** AIM OF THE TASK **
Print the whole listing, keeping every line exactly as given.

** DATA FOR REVIEW **
%%

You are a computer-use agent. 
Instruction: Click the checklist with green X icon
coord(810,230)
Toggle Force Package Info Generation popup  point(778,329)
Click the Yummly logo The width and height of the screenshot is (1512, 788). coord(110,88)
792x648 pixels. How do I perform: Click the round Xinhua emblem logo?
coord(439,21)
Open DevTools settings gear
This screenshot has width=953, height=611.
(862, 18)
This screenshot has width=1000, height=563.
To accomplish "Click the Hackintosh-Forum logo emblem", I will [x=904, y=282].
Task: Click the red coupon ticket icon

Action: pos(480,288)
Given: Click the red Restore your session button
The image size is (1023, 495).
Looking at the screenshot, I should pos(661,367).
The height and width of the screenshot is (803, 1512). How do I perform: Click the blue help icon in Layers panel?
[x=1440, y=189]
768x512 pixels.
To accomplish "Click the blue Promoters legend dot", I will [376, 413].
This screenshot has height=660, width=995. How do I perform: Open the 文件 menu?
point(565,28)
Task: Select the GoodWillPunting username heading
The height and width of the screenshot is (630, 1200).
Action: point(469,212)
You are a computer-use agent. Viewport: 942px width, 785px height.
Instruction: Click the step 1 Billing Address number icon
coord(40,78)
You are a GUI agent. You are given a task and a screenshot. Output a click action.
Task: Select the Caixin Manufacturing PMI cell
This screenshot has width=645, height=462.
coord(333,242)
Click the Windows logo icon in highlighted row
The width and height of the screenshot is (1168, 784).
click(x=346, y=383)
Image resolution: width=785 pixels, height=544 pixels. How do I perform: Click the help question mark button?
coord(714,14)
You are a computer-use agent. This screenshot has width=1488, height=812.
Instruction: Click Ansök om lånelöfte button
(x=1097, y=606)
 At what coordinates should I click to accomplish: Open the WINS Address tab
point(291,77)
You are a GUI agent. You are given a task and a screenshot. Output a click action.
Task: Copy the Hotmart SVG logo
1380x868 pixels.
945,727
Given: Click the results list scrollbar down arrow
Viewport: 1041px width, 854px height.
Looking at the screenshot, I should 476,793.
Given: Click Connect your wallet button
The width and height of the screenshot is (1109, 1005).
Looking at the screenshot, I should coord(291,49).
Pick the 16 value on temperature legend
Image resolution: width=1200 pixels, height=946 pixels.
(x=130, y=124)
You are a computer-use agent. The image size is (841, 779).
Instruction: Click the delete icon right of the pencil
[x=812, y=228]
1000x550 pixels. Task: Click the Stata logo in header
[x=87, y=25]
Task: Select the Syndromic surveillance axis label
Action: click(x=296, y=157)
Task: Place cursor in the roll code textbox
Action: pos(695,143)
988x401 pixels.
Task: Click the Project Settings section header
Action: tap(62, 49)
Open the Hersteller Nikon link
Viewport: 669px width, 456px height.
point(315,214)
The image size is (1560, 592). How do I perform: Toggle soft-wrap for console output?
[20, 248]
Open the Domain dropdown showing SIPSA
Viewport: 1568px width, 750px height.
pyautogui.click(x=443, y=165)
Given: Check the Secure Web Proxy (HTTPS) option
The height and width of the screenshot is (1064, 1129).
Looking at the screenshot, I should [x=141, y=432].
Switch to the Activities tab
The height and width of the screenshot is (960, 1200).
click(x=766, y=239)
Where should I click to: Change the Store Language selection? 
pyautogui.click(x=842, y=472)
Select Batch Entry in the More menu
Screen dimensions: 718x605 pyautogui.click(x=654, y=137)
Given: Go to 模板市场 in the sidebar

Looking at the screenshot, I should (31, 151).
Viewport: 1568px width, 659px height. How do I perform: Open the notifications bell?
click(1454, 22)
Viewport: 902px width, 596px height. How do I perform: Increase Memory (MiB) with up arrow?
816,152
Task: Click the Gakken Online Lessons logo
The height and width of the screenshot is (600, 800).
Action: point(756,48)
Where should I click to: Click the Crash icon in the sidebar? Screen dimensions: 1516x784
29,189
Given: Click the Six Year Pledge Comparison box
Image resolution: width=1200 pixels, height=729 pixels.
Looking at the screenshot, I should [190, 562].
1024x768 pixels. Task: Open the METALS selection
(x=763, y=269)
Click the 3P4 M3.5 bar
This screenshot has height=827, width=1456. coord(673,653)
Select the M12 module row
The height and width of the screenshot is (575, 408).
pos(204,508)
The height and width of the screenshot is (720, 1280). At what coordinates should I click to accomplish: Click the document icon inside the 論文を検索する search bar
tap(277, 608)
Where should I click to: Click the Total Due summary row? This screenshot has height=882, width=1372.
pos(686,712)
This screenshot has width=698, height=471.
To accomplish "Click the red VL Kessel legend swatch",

%%

** WRITTEN SOLUTION **
You are a computer-use agent. 
Instruction: Click the checklist with green X icon
coord(810,230)
Toggle Force Package Info Generation popup  point(778,329)
Click the Yummly logo The width and height of the screenshot is (1512, 788). coord(110,88)
792x648 pixels. How do I perform: Click the round Xinhua emblem logo?
coord(439,21)
Open DevTools settings gear
This screenshot has width=953, height=611.
(862, 18)
This screenshot has width=1000, height=563.
To accomplish "Click the Hackintosh-Forum logo emblem", I will [x=904, y=282].
Task: Click the red coupon ticket icon

Action: pos(480,288)
Given: Click the red Restore your session button
The image size is (1023, 495).
Looking at the screenshot, I should pos(661,367).
The height and width of the screenshot is (803, 1512). How do I perform: Click the blue help icon in Layers panel?
[x=1440, y=189]
768x512 pixels.
To accomplish "Click the blue Promoters legend dot", I will [376, 413].
This screenshot has height=660, width=995. How do I perform: Open the 文件 menu?
point(565,28)
Task: Select the GoodWillPunting username heading
The height and width of the screenshot is (630, 1200).
Action: point(469,212)
You are a computer-use agent. Viewport: 942px width, 785px height.
Instruction: Click the step 1 Billing Address number icon
coord(40,78)
You are a GUI agent. You are given a task and a screenshot. Output a click action.
Task: Select the Caixin Manufacturing PMI cell
This screenshot has width=645, height=462.
coord(333,242)
Click the Windows logo icon in highlighted row
The width and height of the screenshot is (1168, 784).
click(x=346, y=383)
Image resolution: width=785 pixels, height=544 pixels. How do I perform: Click the help question mark button?
coord(714,14)
You are a computer-use agent. This screenshot has width=1488, height=812.
Instruction: Click Ansök om lånelöfte button
(x=1097, y=606)
 At what coordinates should I click to accomplish: Open the WINS Address tab
point(291,77)
You are a GUI agent. You are given a task and a screenshot. Output a click action.
Task: Copy the Hotmart SVG logo
1380x868 pixels.
945,727
Given: Click the results list scrollbar down arrow
Viewport: 1041px width, 854px height.
Looking at the screenshot, I should 476,793.
Given: Click Connect your wallet button
The width and height of the screenshot is (1109, 1005).
Looking at the screenshot, I should coord(291,49).
Pick the 16 value on temperature legend
Image resolution: width=1200 pixels, height=946 pixels.
(x=130, y=124)
You are a computer-use agent. The image size is (841, 779).
Instruction: Click the delete icon right of the pencil
[x=812, y=228]
1000x550 pixels. Task: Click the Stata logo in header
[x=87, y=25]
Task: Select the Syndromic surveillance axis label
Action: click(x=296, y=157)
Task: Place cursor in the roll code textbox
Action: pos(695,143)
988x401 pixels.
Task: Click the Project Settings section header
Action: tap(62, 49)
Open the Hersteller Nikon link
Viewport: 669px width, 456px height.
point(315,214)
The image size is (1560, 592). How do I perform: Toggle soft-wrap for console output?
[20, 248]
Open the Domain dropdown showing SIPSA
Viewport: 1568px width, 750px height.
pyautogui.click(x=443, y=165)
Given: Check the Secure Web Proxy (HTTPS) option
The height and width of the screenshot is (1064, 1129).
Looking at the screenshot, I should [x=141, y=432].
Switch to the Activities tab
The height and width of the screenshot is (960, 1200).
click(x=766, y=239)
Where should I click to: Change the Store Language selection? 
pyautogui.click(x=842, y=472)
Select Batch Entry in the More menu
Screen dimensions: 718x605 pyautogui.click(x=654, y=137)
Given: Go to 模板市场 in the sidebar

Looking at the screenshot, I should (31, 151).
Viewport: 1568px width, 659px height. How do I perform: Open the notifications bell?
click(1454, 22)
Viewport: 902px width, 596px height. How do I perform: Increase Memory (MiB) with up arrow?
816,152
Task: Click the Gakken Online Lessons logo
The height and width of the screenshot is (600, 800).
Action: point(756,48)
Where should I click to: Click the Crash icon in the sidebar? Screen dimensions: 1516x784
29,189
Given: Click the Six Year Pledge Comparison box
Image resolution: width=1200 pixels, height=729 pixels.
Looking at the screenshot, I should [190, 562].
1024x768 pixels. Task: Open the METALS selection
(x=763, y=269)
Click the 3P4 M3.5 bar
This screenshot has height=827, width=1456. coord(673,653)
Select the M12 module row
The height and width of the screenshot is (575, 408).
pos(204,508)
The height and width of the screenshot is (720, 1280). At what coordinates should I click to accomplish: Click the document icon inside the 論文を検索する search bar
tap(277, 608)
Where should I click to: Click the Total Due summary row? This screenshot has height=882, width=1372.
pos(686,712)
This screenshot has width=698, height=471.
To accomplish "Click the red VL Kessel legend swatch",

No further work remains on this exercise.